━━━ Reading text ━━━
Santillan family considers lawsuit

Nearly two weeks after Jesica Santillan's death, internal and external investigations of Duke University Hospital continue to search for answers.

Santillan attracted international attention following a Feb. 7 transplant of a heart and lungs of incorrect blood type into the girl at the Hospital. She died Feb. 22, following a second transplant.

Kurt Dixon, the Santillan family's lawyer, told the press that the family is contemplating a lawsuit against the Hospital, but will likely wait as many as six to eight weeks until the publication of results from Santillan's autopsy.

Hospital spokesperson Richard Puff said the Hospital has not begun preparing a defense or formulating responses to core legal questions.

"I'm not aware of any lawsuit that has been filed," he said.

One uncertainty is whether the family signed an arbitration form that could shield the Hospital from a lawsuit - something Dixon has said he needs to determine. Puff said he had no knowledge about the form and referred the question to the family.

Another legal uncertainty is whether responsibility for the error leading to Santillan's death lies with the Hospital or Associate Professor of Surgery Dr. James Jaggers, the surgeon who conducted both heart-lung transplants.

"I have recalled [Hospital Chief Executive Officer] Dr. William Fulkerson taking responsibility for this," Puff said. "Whether he meant one individual or Duke as a whole, you'd have to ask him."

Fulkerson was unavailable for comment on legal responsibility, but an initial press release from him did indicate an admittance to error by more than just Jaggers.

"In our efforts to identify organs for this desperately ill patient, regrettably, a mistake occurred," Fulkerson said in the statement. "This was a tragic error, and we accept responsibility for our part."

Investigations of the Hospital by the state Division of Facility Services; the North Carolina Medical Board, which oversees doctors; the national accrediting body for hospitals; and the United Network for Organ Sharing - the national database that matches organ donations to recipients - are ongoing, in addition to probes by the Hospital into both the processes leading to the error and the conduct of Jaggers.

UNOS's investigation is looking at Duke Hospital's compliance with its guidelines, said UNOS spokesperson Anne Paschke. Among the possible ramifications, UNOS could publicly declare the Hospital to not be in "good standing" following the investigation.

"We have a team looking at all the circumstances surrounding the case," Paschke said. "The process is built to bring people into compliance with policy."

Despite press reports to the contrary, including a recent article in USA Today, Duke Hospital did not break UNOS policy by transplanting organs to an illegal immigrant, Paschke said.
━━━ Data section ━━━
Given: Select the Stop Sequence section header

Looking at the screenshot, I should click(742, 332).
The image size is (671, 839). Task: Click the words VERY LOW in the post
━━━
Reproduce the news report on the Santillan family, everything from "Santillan family considers" down to "from Santillan's autopsy.", with "lawsuit" switched to "legal claim".

Santillan family considers legal claim

Nearly two weeks after Jesica Santillan's death, internal and external investigations of Duke University Hospital continue to search for answers.

Santillan attracted international attention following a Feb. 7 transplant of a heart and lungs of incorrect blood type into the girl at the Hospital. She died Feb. 22, following a second transplant.

Kurt Dixon, the Santillan family's lawyer, told the press that the family is contemplating a legal claim against the Hospital, but will likely wait as many as six to eight weeks until the publication of results from Santillan's autopsy.